Stored records:
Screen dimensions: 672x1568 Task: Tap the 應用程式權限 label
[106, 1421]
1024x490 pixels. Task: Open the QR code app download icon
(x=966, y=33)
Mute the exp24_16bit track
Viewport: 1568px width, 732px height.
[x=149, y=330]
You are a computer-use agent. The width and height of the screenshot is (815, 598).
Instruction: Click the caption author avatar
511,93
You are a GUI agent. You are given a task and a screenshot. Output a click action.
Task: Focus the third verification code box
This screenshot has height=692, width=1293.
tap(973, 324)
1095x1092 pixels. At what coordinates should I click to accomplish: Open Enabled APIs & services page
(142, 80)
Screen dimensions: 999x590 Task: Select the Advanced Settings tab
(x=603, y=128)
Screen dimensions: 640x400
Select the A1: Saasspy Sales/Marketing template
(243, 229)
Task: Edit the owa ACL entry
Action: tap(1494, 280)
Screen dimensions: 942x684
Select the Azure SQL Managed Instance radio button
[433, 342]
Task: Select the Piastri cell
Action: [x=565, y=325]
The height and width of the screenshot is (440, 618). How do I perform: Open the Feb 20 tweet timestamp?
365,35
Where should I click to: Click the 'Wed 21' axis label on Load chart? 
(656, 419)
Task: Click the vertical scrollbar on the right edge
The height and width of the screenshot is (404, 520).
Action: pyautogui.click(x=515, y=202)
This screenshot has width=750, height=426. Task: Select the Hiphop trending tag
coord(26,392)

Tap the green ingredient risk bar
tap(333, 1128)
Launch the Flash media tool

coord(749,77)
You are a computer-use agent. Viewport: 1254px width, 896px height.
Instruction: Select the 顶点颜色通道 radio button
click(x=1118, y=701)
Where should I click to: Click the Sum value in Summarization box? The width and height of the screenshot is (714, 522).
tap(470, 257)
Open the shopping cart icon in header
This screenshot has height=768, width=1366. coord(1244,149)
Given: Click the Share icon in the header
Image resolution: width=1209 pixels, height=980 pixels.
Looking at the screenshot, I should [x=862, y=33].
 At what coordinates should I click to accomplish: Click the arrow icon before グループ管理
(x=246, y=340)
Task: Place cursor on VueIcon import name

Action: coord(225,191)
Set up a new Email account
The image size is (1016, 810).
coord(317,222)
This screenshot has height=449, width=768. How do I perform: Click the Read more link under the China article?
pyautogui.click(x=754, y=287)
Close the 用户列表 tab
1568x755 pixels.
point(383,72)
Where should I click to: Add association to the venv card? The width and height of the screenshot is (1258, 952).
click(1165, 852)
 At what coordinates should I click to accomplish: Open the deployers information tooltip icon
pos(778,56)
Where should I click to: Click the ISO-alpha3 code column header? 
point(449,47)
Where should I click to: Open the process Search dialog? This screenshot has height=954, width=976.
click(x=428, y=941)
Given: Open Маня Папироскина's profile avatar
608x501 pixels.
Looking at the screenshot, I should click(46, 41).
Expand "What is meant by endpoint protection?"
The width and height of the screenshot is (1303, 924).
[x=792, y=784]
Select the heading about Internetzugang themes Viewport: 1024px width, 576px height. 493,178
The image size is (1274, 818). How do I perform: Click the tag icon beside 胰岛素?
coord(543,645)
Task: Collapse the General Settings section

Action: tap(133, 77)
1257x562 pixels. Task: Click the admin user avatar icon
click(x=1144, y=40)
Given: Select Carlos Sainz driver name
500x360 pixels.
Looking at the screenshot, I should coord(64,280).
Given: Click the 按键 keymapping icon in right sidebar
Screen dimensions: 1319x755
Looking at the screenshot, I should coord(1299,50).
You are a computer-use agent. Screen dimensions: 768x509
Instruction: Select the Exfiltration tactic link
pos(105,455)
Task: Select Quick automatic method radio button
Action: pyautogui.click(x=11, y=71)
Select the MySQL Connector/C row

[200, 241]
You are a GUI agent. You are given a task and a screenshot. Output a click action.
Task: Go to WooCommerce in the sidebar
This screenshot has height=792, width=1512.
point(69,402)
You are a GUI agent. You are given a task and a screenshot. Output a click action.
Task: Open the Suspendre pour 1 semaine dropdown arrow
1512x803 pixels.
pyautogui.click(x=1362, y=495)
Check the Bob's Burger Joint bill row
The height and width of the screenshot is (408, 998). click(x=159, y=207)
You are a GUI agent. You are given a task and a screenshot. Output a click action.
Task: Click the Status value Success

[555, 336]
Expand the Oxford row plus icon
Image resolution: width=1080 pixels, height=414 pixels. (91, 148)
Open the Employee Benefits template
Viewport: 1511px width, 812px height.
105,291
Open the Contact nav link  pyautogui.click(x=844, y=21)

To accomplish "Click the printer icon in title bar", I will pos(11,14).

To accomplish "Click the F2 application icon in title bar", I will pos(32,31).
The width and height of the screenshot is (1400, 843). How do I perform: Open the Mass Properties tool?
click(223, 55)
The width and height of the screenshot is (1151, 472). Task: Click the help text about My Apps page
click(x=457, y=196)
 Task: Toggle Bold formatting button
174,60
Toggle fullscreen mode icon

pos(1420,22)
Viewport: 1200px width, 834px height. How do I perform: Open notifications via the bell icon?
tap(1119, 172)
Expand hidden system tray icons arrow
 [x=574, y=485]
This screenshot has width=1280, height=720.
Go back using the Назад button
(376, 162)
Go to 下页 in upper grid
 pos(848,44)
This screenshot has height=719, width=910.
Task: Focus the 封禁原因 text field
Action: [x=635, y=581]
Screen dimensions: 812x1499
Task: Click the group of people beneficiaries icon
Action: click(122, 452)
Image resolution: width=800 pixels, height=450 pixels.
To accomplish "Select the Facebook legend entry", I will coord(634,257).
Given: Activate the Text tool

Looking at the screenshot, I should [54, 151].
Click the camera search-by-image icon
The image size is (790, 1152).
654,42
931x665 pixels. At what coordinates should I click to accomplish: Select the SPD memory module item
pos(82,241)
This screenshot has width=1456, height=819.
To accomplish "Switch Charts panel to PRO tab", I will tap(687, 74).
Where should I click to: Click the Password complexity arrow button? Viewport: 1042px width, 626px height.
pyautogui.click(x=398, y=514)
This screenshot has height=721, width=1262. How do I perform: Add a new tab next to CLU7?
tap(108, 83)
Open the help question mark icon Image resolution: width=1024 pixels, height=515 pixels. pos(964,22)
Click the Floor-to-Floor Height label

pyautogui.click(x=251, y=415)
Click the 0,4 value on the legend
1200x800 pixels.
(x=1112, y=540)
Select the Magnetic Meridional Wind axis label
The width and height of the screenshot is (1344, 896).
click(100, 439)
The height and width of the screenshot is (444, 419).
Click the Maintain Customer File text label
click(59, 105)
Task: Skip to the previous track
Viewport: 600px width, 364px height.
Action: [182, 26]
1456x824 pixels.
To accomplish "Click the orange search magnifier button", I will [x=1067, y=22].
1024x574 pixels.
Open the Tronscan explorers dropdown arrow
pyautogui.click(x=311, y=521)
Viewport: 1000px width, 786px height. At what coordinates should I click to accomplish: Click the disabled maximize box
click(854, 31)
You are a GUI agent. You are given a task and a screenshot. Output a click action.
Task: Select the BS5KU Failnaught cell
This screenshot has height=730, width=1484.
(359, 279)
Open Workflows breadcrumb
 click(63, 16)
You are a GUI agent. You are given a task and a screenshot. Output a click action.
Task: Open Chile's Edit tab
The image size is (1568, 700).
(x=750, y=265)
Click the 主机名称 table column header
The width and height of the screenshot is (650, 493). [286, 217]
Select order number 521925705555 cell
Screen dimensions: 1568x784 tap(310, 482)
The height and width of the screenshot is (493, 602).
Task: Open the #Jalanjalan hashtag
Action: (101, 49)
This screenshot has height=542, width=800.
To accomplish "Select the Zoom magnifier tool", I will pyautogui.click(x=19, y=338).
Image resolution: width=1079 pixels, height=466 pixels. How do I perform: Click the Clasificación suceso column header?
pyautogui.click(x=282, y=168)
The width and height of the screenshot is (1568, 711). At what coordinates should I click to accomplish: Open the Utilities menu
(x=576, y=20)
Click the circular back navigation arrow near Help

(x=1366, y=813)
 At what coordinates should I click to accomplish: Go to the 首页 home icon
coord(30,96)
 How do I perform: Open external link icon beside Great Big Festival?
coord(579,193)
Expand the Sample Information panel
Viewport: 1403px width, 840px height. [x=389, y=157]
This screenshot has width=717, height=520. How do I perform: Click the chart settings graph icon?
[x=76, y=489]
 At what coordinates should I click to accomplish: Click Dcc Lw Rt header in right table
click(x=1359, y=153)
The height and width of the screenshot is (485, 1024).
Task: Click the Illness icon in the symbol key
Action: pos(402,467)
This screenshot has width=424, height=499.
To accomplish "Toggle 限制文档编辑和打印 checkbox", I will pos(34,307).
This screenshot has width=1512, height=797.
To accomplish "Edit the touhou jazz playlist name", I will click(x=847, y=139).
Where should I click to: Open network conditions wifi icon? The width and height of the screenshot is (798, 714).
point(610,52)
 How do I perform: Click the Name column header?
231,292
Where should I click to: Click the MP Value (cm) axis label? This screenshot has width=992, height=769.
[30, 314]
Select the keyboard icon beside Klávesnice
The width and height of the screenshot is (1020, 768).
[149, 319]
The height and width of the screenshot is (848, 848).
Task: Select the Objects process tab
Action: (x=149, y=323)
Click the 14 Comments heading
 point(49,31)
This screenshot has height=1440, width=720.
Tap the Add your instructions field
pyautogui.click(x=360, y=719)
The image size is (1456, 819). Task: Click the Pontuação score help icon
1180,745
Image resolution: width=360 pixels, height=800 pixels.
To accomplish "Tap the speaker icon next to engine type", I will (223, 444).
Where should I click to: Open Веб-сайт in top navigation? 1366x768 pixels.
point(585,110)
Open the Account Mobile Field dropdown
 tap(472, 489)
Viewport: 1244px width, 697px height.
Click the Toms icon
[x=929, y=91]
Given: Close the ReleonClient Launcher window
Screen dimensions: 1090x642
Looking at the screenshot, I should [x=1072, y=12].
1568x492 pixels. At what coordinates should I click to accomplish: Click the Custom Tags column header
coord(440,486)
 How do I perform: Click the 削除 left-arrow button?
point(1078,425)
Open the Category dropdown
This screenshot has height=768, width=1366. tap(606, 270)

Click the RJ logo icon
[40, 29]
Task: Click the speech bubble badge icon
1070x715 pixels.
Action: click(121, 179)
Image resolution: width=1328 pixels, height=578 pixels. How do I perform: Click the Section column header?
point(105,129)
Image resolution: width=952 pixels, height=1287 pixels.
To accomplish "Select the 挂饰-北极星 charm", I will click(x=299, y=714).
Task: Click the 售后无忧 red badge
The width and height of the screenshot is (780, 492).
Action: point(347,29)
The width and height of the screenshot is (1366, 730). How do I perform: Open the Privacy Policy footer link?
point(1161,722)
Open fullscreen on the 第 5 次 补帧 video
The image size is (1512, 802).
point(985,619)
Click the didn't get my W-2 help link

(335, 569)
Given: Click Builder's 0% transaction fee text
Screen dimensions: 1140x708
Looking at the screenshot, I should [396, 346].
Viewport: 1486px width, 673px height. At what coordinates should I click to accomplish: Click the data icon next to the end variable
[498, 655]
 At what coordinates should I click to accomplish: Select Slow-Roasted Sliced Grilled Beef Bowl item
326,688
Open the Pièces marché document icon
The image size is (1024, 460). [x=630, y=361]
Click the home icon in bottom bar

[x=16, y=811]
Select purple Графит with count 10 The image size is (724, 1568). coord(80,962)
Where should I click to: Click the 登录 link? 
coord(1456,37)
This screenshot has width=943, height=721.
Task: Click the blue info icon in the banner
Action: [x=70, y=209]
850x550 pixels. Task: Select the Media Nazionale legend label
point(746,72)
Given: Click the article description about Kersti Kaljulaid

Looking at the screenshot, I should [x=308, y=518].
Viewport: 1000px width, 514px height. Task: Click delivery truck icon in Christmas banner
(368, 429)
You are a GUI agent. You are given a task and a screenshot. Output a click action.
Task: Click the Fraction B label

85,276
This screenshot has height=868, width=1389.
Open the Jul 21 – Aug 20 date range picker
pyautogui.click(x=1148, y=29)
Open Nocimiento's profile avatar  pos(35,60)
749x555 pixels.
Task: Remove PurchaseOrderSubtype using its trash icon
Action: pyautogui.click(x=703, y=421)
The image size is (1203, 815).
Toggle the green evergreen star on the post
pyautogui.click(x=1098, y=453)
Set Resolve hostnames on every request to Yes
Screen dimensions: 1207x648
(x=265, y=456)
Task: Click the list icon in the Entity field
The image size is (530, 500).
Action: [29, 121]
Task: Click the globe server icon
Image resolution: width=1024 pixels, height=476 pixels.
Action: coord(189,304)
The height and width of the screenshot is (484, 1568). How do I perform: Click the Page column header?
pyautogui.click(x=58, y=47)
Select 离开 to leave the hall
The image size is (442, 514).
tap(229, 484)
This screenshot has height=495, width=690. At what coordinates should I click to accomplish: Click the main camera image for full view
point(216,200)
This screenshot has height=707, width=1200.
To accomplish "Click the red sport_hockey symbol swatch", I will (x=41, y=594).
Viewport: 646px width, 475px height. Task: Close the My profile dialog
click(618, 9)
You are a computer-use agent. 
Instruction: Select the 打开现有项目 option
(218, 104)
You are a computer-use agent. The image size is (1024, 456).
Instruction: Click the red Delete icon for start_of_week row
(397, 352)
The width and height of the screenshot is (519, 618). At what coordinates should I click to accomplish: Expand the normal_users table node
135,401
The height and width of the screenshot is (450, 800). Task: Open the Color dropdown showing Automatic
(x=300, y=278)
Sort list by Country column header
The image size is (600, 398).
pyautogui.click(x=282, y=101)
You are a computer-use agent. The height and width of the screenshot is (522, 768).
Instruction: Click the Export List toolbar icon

Exercise description — The answer must be a single number: how many lines of the records contain the string "magnifier".

Response area — 2